- Direction:
Retype the lines below word for word, from the line containing "Select the red Front label" through the last line, including both of those lines and nothing else.

>> begin Records shown

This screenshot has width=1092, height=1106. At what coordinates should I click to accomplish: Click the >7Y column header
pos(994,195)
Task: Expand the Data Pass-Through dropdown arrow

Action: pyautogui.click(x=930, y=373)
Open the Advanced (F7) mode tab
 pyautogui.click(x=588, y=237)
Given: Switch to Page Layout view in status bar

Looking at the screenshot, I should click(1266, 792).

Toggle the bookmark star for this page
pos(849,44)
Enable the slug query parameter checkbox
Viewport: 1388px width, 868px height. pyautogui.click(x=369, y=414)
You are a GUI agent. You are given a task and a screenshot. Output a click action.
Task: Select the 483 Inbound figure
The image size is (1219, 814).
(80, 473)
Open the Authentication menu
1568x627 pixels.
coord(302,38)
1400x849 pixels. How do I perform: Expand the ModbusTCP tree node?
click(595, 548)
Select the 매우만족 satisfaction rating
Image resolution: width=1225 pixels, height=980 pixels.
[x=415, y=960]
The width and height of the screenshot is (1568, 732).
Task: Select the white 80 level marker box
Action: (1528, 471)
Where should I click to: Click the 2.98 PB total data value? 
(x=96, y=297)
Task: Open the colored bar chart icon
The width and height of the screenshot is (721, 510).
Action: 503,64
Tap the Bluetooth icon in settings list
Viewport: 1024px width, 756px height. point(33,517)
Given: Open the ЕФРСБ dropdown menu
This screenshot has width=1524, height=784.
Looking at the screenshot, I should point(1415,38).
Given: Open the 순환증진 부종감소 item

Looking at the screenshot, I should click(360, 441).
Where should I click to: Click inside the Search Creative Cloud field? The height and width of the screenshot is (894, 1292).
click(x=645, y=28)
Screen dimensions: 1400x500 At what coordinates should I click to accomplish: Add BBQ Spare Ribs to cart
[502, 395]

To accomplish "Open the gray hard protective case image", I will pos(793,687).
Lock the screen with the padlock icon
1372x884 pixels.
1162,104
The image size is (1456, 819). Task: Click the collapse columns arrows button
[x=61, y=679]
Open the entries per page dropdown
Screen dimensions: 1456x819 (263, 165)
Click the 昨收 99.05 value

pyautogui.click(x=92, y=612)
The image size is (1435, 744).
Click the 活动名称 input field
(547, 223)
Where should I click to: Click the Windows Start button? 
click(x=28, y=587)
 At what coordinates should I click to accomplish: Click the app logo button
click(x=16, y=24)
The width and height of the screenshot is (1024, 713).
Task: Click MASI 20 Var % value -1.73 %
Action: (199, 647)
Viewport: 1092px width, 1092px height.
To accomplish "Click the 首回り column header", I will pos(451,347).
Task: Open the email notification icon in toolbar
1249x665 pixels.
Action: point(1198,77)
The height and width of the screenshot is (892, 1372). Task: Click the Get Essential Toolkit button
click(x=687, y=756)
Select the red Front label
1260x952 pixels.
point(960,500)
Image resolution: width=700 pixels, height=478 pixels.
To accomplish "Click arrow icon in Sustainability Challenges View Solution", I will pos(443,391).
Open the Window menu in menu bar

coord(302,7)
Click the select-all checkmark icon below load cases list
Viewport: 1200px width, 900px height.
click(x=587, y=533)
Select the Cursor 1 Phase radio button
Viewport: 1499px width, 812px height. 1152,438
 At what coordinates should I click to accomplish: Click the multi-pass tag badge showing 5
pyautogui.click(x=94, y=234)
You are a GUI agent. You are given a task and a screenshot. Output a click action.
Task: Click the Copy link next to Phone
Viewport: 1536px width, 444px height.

>> end Records shown

- Reply:
Select the red Front label
1260x952 pixels.
point(960,500)
Image resolution: width=700 pixels, height=478 pixels.
To accomplish "Click arrow icon in Sustainability Challenges View Solution", I will pos(443,391).
Open the Window menu in menu bar

coord(302,7)
Click the select-all checkmark icon below load cases list
Viewport: 1200px width, 900px height.
click(x=587, y=533)
Select the Cursor 1 Phase radio button
Viewport: 1499px width, 812px height. 1152,438
 At what coordinates should I click to accomplish: Click the multi-pass tag badge showing 5
pyautogui.click(x=94, y=234)
You are a GUI agent. You are given a task and a screenshot. Output a click action.
Task: Click the Copy link next to Phone
Viewport: 1536px width, 444px height.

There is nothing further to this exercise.